>>>

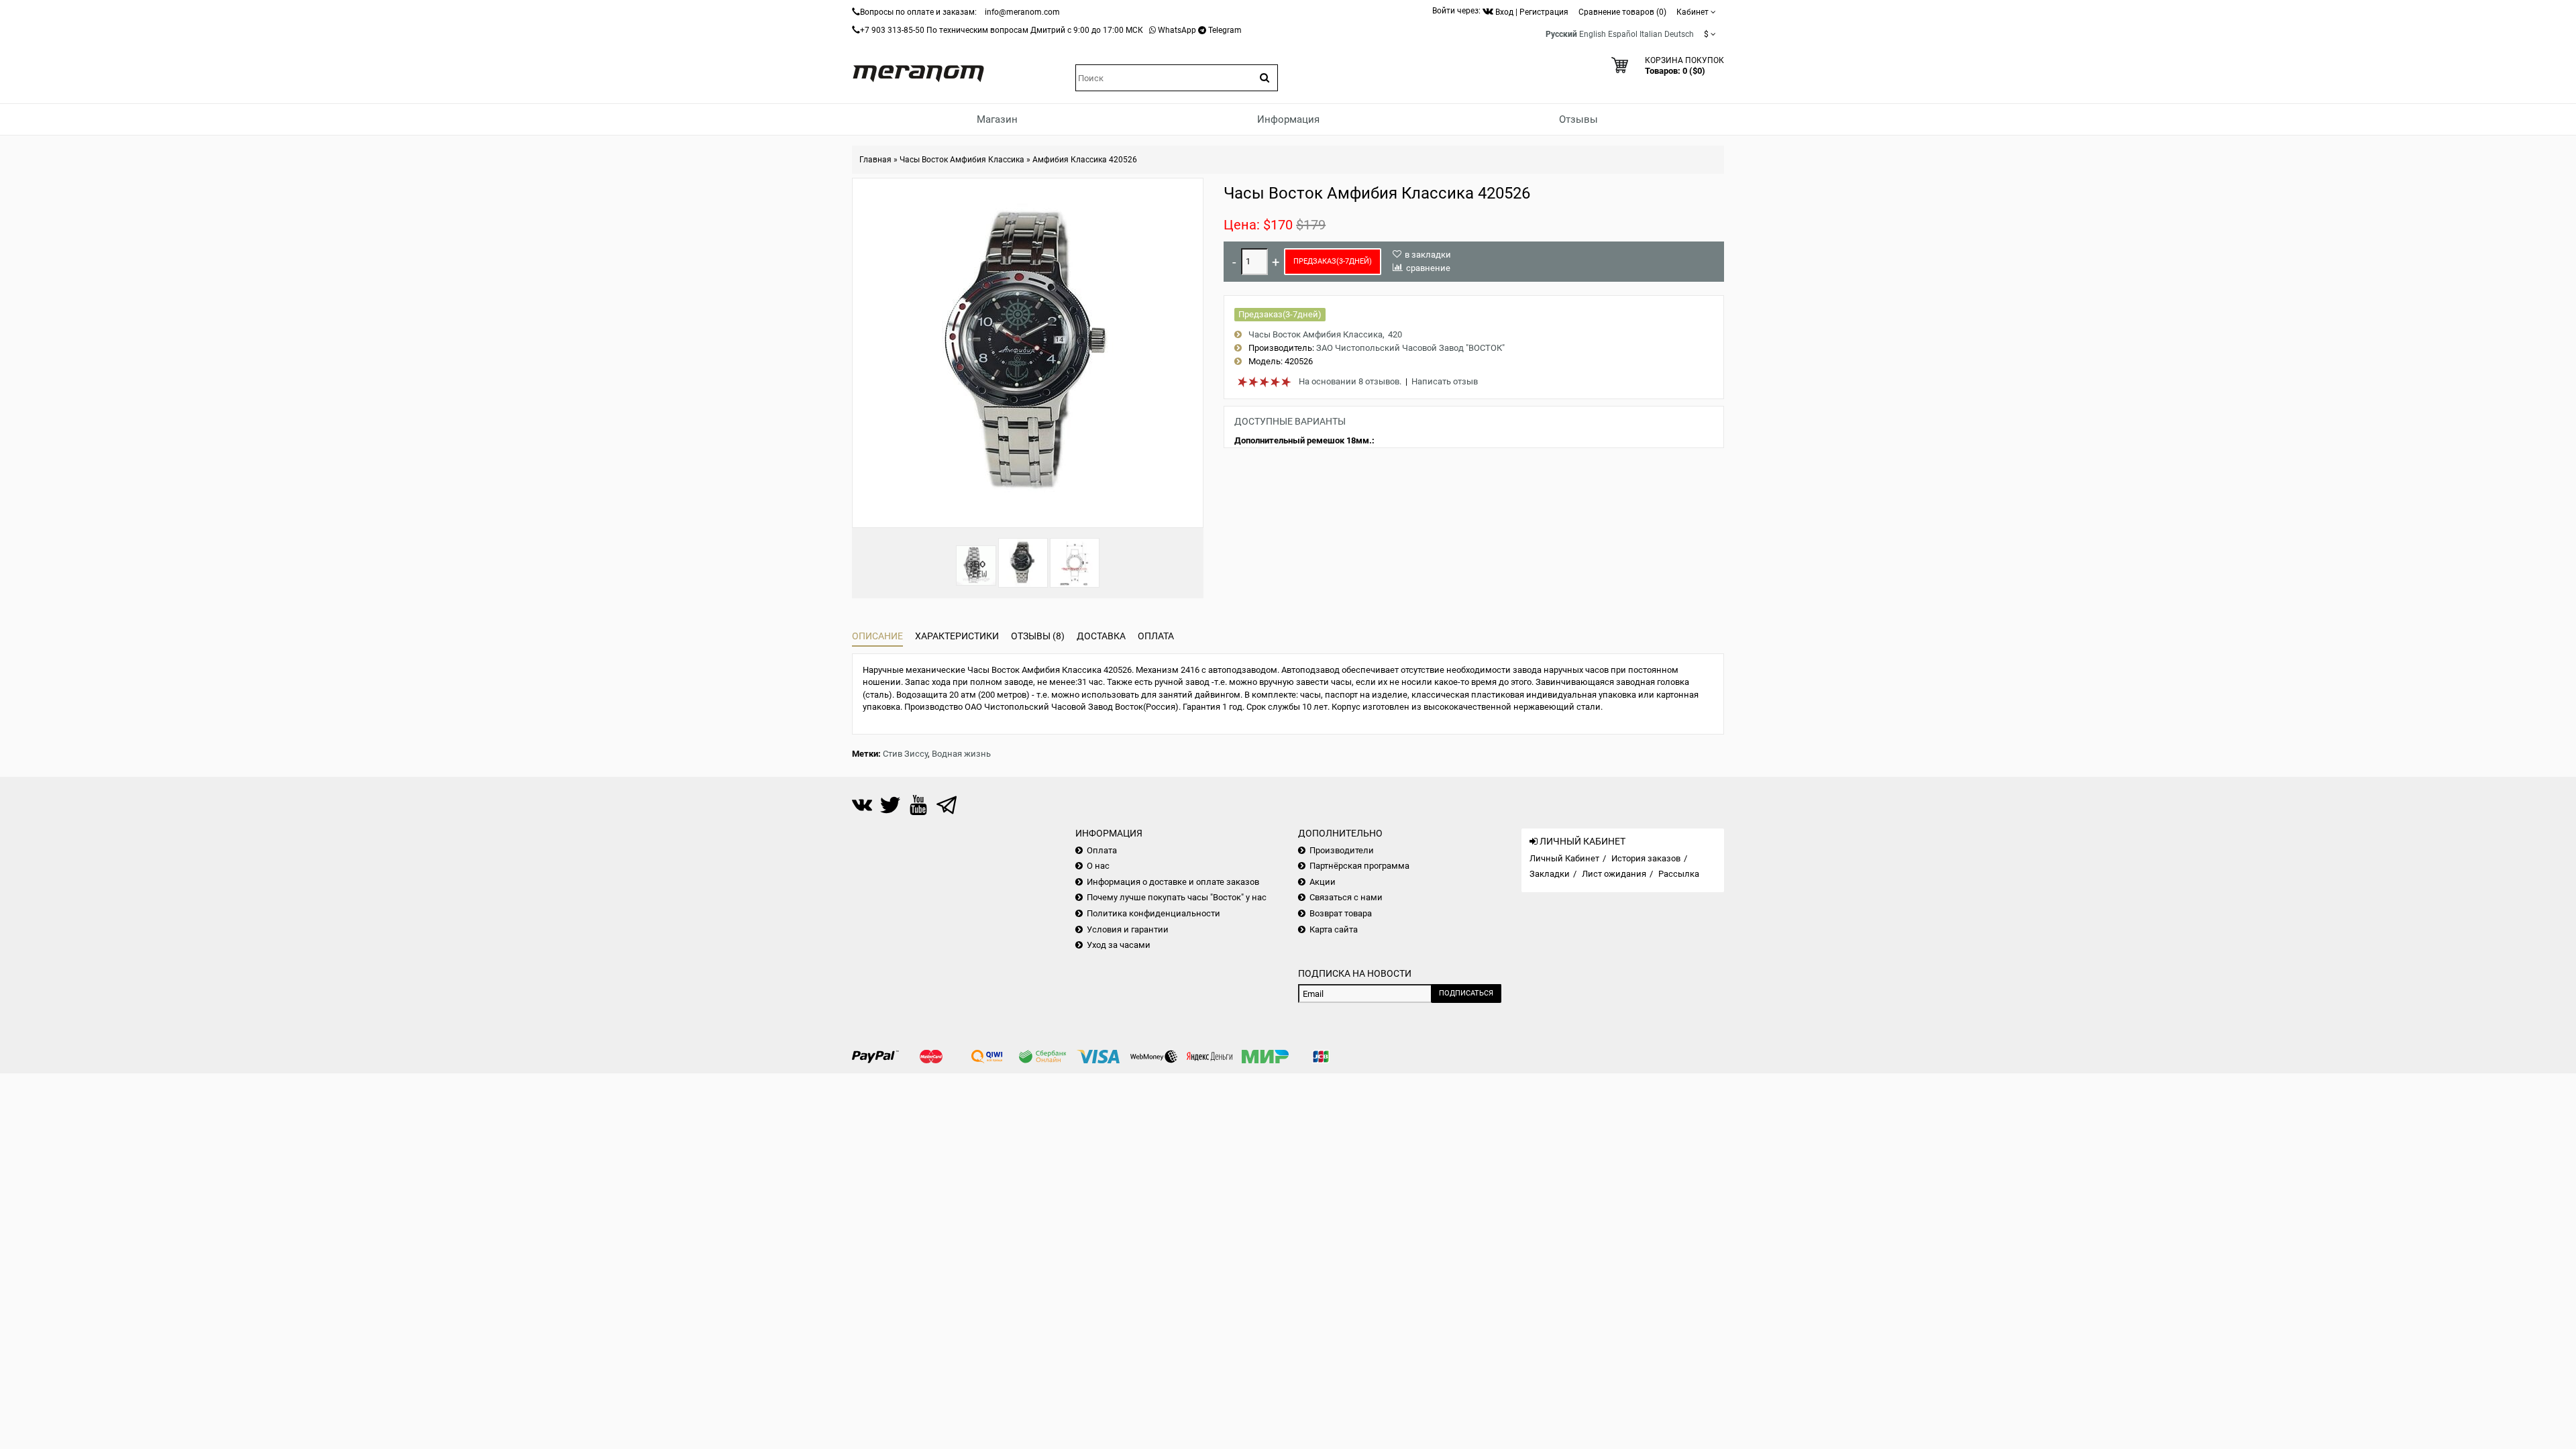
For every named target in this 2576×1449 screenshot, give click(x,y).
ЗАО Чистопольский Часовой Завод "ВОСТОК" (1410, 348)
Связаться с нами (1346, 897)
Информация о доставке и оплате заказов (1173, 882)
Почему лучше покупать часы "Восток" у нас (1177, 897)
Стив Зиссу (905, 754)
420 (1395, 334)
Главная (875, 159)
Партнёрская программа (1359, 866)
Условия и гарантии (1128, 929)
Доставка (1101, 636)
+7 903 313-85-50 (892, 30)
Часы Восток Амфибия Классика (962, 159)
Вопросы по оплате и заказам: (918, 12)
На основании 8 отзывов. (1350, 381)
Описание (877, 636)
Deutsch (1679, 34)
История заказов (1645, 858)
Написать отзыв (1444, 381)
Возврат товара (1340, 913)
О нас (1098, 866)
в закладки (1428, 255)
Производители (1341, 850)
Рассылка (1678, 874)
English (1592, 34)
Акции (1322, 882)
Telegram (1225, 30)
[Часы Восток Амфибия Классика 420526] (1023, 563)
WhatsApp (1177, 30)
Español (1623, 34)
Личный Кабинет (1564, 858)
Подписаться (1466, 993)
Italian (1651, 34)
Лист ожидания (1614, 874)
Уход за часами (1118, 945)
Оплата (1156, 636)
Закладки (1549, 874)
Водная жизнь (961, 754)
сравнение (1428, 268)
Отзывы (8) (1038, 636)
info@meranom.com (1022, 12)
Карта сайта (1333, 929)
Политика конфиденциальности (1153, 913)
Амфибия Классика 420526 (1084, 159)
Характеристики (957, 636)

<<<

### TASK OBJECTIVE:
Every record must be duplicated exactly, except for the pictures, which are left out.

### WRITTEN REPLY:
For every named target in this 2576×1449 screenshot, give click(x,y).
ЗАО Чистопольский Часовой Завод "ВОСТОК" (1410, 348)
Связаться с нами (1346, 897)
Информация о доставке и оплате заказов (1173, 882)
Почему лучше покупать часы "Восток" у нас (1177, 897)
Стив Зиссу (905, 754)
420 (1395, 334)
Главная (875, 159)
Партнёрская программа (1359, 866)
Условия и гарантии (1128, 929)
Доставка (1101, 636)
+7 903 313-85-50 (892, 30)
Часы Восток Амфибия Классика (962, 159)
Вопросы по оплате и заказам: (918, 12)
На основании 8 отзывов. (1350, 381)
Описание (877, 636)
Deutsch (1679, 34)
История заказов (1645, 858)
Написать отзыв (1444, 381)
Возврат товара (1340, 913)
О нас (1098, 866)
в закладки (1428, 255)
Производители (1341, 850)
Рассылка (1678, 874)
English (1592, 34)
Акции (1322, 882)
Telegram (1225, 30)
[Часы Восток Амфибия Классика 420526] (1023, 563)
WhatsApp (1177, 30)
Español (1623, 34)
Личный Кабинет (1564, 858)
Подписаться (1466, 993)
Italian (1651, 34)
Лист ожидания (1614, 874)
Уход за часами (1118, 945)
Оплата (1156, 636)
Закладки (1549, 874)
Водная жизнь (961, 754)
сравнение (1428, 268)
Отзывы (8) (1038, 636)
info@meranom.com (1022, 12)
Карта сайта (1333, 929)
Политика конфиденциальности (1153, 913)
Амфибия Классика 420526 (1084, 159)
Характеристики (957, 636)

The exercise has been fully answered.